According to the description, the dataset contains the following information:

- **Customer services** — telephone service; multiple lines; Internet; technical support; and additional services such as online security, backup, device protection, and streaming TV;

- **Account information** — how long the customer has been with the company, contract type, and payment method;

- **Charges** — how much the customer paid for the last month and in total;

- **Demographic information** — gender, age, whether the customer has dependents or a partner;

- **Churn** — yes/no, whether the customer left the company during the last month.


## Packages

In [7]:
import numpy as np
import pandas as pd

import seaborn as sns
from matplotlib import pyplot as plt

pd.set_option('display.max_columns', None)
pd.set_option('display.width', None)


In [8]:
df = pd.read_csv("WA_Fn-UseC_-Telco-Customer-Churn.csv")
display(df.head())
print(f"{len(df)} rows and {df.shape[1]} columns")
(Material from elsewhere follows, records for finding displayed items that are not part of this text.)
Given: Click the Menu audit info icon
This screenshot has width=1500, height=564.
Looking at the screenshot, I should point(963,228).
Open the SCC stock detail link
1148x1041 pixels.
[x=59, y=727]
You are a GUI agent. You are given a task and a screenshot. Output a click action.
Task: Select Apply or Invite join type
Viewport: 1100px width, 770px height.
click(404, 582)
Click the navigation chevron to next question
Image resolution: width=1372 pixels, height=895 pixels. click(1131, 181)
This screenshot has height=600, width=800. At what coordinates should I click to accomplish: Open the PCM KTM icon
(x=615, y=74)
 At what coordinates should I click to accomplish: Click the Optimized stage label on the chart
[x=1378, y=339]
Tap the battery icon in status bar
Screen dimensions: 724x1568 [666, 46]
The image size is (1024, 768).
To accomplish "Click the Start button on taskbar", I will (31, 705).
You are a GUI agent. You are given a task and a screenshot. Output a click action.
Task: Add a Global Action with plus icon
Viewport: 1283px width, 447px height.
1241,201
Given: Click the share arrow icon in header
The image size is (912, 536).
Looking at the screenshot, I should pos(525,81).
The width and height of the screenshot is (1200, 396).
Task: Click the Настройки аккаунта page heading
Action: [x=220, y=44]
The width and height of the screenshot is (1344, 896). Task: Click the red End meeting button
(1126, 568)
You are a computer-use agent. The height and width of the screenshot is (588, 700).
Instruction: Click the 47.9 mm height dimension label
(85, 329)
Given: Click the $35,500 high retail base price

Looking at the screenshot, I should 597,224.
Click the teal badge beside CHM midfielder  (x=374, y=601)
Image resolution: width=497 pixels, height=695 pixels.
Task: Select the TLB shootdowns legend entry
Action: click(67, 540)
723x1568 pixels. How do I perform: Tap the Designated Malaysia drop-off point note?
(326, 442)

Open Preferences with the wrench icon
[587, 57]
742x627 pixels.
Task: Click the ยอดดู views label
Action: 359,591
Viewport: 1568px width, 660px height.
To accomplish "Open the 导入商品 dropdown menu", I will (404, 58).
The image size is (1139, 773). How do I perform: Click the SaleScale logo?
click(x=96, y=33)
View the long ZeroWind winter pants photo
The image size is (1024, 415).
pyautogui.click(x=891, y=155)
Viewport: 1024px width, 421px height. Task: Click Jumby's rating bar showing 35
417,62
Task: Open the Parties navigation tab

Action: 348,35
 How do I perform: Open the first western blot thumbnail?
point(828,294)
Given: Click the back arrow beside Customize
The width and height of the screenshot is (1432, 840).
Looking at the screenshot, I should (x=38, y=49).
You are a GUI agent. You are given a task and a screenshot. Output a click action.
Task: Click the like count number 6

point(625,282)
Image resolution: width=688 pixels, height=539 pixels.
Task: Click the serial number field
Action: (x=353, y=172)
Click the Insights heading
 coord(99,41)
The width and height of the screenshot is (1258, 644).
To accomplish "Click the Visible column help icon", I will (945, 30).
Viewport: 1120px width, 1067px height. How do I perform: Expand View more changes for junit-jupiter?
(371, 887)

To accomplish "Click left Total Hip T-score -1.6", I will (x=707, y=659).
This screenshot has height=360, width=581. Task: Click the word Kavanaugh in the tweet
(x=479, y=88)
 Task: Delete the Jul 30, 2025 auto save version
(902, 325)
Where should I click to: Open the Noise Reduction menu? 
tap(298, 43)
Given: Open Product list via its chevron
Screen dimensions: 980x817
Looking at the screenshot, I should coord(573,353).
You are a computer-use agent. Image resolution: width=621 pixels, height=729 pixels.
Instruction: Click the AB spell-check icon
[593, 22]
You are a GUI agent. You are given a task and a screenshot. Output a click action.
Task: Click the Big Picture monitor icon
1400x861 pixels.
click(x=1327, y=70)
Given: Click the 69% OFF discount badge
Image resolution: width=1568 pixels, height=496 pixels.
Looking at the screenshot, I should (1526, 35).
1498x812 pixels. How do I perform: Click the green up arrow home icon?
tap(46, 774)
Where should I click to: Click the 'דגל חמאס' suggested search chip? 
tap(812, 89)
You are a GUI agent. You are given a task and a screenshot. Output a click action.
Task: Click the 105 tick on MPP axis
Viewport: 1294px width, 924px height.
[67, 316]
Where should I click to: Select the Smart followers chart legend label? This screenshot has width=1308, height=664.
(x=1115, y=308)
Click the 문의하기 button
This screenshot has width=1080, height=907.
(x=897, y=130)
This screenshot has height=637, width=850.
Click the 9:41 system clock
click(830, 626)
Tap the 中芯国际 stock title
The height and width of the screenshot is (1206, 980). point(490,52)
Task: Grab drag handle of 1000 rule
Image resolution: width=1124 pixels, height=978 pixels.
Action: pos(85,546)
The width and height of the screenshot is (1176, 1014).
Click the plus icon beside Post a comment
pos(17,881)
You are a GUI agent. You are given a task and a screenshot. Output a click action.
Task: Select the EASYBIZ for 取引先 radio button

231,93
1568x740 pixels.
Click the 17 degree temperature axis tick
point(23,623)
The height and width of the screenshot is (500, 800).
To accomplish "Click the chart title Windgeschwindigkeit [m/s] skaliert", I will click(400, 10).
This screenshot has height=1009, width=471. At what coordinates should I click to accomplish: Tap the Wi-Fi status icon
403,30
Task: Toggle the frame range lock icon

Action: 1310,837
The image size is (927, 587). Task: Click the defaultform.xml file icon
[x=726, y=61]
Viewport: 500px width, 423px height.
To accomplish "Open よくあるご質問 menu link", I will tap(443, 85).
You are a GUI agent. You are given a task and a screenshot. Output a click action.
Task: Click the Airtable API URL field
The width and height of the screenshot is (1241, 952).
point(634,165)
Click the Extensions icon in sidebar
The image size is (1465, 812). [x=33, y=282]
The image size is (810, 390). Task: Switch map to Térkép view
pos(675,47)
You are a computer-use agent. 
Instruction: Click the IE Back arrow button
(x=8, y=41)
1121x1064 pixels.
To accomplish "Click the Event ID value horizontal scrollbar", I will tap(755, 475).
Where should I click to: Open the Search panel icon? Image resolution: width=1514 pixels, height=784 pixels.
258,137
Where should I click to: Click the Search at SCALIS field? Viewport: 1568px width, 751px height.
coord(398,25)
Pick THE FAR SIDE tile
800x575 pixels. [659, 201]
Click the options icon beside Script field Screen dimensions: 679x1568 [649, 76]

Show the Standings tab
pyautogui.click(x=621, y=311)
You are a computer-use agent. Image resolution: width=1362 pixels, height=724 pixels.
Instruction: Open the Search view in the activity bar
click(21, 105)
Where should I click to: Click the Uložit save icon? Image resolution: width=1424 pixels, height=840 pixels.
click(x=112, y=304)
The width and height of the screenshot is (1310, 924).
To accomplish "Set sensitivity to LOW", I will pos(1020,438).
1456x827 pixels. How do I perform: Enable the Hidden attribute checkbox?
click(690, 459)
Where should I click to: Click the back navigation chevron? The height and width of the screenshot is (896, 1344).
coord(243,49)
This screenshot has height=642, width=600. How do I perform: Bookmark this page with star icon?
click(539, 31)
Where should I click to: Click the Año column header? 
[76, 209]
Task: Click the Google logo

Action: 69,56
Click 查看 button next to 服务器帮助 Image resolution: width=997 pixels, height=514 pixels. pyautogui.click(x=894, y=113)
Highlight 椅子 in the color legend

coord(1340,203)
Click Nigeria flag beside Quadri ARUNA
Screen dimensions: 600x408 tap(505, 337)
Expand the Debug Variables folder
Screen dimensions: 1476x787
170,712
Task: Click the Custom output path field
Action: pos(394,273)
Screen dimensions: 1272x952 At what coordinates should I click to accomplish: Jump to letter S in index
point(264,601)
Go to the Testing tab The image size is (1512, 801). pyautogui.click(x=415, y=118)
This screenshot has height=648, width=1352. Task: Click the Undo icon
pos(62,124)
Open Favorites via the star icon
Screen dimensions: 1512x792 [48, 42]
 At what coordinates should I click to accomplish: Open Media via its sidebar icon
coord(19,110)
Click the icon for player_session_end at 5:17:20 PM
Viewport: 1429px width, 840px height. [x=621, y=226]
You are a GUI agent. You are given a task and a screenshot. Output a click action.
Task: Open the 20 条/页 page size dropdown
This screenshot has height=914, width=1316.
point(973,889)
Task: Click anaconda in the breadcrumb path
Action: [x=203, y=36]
Unnamed: 0,customerID,gender,SeniorCitizen,Partner,Dependents,tenure,PhoneService,MultipleLines,InternetService,OnlineSecurity,OnlineBackup,DeviceProtection,TechSupport,StreamingTV,StreamingMovies,Contract,PaperlessBilling,PaymentMethod,MonthlyCharges,TotalCharges,Churn
0,7590-VHVEG,Female,0,Yes,No,1,No,No phone service,DSL,No,Yes,No,No,No,No,Month-to-month,Yes,Electronic check,29.85,29.85,No
1,5575-GNVDE,Male,0,No,No,34,Yes,No,DSL,Yes,No,Yes,No,No,No,One year,No,Mailed check,56.95,1889.5,No
2,3668-QPYBK,Male,0,No,No,2,Yes,No,DSL,Yes,Yes,No,No,No,No,Month-to-month,Yes,Mailed check,53.85,108.15,Yes
3,7795-CFOCW,Male,0,No,No,45,No,No phone service,DSL,Yes,No,Yes,Yes,No,No,One year,No,Bank transfer (automatic),42.3,1840.75,No
4,9237-HQITU,Female,0,No,No,2,Yes,No,Fiber optic,No,No,No,No,No,No,Month-to-month,Yes,Electronic check,70.7,151.65,Yes


7043 rows and 21 columns


#### Columns definition

- **CustomerID** — customer identifier;

- **Gender** — male/female;

- **SeniorCitizen** — whether the customer is a senior citizen (0/1);

- **Partner** — whether the customer lives with a partner (yes/no);

- **Dependents** — whether the customer has dependents (yes/no);

- **Tenure** — number of months since the contract started;

- **PhoneService** — whether the customer has phone service (yes/no);

- **MultipleLines** — whether the customer has multiple phone lines (yes/no/no phone service);

- **InternetService** — type of internet service (no/DSL/fiber optic);

- **OnlineSecurity** — whether online security is enabled (yes/no/no internet);

- **OnlineBackup** — whether online backup service is enabled (yes/no/no internet);

- **DeviceProtection** — whether device protection service is enabled (yes/no/no internet);

- **TechSupport** — whether the customer has technical support (yes/no/no internet);

- **StreamingTV** — whether streaming TV service is enabled (yes/no/no internet);

- **StreamingMovies** — whether streaming movie service is enabled (yes/no/no internet);

- **Contract** — type of contract (month-to-month/one year/two year);

- **PaperlessBilling** — whether paperless billing is enabled (yes/no);

- **PaymentMethod** — payment method (electronic check, mailed check, bank transfer, credit card);

- **MonthlyCharges** — monthly amount charged (numeric);

- **TotalCharges** — total amount charged (numeric);

- **Churn** — whether the customer terminated the contract (yes/no).